Date: Tuesday, November 18, 2025
Time: 6:30 PM – 7:30 PM (Chicago Time)
Venue: Online via Zoom
How do Muslims in China live, worship, and sustain their traditions under a Communist one-party state?
In this talk, Dr. Michael Brose explores how Islam has taken shape within the People’s Republic of China—a state that formally guarantees “freedom of religion” while still regarding faith as “the opiate of the people.”
Dr. Brose will introduce China’s ten officially recognized Muslim ethnic groups—including the Hui, Uyghur, Kazakh, Dongxiang, Salar, Tajik, Uzbek, Bonan, Tatar, and Kyrgyz—and discuss where they live, how they differ in culture and language, and how they practice their faith in modern China.

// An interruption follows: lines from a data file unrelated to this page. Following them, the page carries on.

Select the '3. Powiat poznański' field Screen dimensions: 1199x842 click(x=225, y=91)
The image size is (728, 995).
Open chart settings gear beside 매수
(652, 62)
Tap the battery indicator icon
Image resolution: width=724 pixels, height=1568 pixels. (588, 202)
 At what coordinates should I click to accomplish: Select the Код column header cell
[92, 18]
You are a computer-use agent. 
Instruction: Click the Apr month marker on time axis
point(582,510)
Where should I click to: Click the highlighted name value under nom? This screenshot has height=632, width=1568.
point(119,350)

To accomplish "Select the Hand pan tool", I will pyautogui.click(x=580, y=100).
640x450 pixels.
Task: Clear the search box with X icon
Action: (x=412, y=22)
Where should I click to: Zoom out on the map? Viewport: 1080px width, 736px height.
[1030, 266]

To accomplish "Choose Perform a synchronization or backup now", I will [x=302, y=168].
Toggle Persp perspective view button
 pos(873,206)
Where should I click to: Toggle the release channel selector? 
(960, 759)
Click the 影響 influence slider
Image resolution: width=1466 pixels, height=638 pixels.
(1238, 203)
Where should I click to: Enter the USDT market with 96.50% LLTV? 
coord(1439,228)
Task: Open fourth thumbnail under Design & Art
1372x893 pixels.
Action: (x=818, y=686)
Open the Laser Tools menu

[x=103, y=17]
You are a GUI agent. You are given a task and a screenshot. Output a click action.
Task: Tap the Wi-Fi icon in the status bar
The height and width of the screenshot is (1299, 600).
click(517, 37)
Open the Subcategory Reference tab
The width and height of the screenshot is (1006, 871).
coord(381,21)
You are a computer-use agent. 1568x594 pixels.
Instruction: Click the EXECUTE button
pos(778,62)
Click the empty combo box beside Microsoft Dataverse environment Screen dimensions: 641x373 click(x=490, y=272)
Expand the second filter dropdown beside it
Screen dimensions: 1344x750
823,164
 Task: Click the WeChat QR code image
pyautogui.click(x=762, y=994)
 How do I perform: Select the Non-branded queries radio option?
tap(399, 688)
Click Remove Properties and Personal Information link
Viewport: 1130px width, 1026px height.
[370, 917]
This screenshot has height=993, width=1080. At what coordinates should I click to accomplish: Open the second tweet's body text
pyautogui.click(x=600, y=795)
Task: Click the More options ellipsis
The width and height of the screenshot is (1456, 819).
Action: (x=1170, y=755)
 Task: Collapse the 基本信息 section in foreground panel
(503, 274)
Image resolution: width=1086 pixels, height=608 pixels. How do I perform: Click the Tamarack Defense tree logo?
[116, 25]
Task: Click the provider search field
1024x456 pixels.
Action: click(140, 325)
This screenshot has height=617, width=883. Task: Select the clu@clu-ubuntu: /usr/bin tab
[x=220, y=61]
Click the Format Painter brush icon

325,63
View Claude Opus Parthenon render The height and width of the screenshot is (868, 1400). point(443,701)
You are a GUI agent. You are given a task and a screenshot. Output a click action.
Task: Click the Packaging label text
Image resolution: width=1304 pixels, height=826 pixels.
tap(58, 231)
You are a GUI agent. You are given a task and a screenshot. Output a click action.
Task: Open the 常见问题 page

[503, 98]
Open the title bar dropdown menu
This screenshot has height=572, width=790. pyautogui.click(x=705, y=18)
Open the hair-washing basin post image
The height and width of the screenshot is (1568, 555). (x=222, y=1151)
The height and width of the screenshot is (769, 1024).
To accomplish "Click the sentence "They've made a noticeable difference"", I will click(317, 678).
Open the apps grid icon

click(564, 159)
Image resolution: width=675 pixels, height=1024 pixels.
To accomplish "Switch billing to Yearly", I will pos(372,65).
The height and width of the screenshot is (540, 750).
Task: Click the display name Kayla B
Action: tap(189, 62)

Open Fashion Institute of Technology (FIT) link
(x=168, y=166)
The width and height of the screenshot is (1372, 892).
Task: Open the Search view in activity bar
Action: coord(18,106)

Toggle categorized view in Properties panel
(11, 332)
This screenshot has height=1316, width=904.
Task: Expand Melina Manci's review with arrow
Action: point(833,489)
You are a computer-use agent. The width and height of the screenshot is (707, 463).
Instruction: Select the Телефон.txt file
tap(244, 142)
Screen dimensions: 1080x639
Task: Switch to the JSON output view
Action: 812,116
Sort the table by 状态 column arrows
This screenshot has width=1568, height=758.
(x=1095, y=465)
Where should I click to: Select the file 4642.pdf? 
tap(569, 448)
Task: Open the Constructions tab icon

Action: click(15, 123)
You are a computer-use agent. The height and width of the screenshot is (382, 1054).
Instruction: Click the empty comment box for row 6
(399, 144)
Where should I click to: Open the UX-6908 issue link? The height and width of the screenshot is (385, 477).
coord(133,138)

The lecture will also consider how China’s broader project of Sinicization—building a unified national identity centered on Han culture—shapes religious and ethnic life. Islam, with its global connections and strong communal identity, presents a unique challenge to this effort.
Two key regions illustrate these contrasting experiences:
Xinjiang: Home to the Turkic Uyghurs, whose history, language, and Islamic identity have come under intense state control and repression. (Read more)
Yunnan: A region where Chinese-speaking Hui Muslims maintain deep trade and cultural links with Southeast Asia, offering a different example of how Islam coexists with Chinese society. (Read more)
By comparing these two cases, Dr. Brose sheds light on how Islamic identity and practice have evolved under Communist rule and how Muslim communities continue to navigate faith, ethnicity, and belonging in modern China.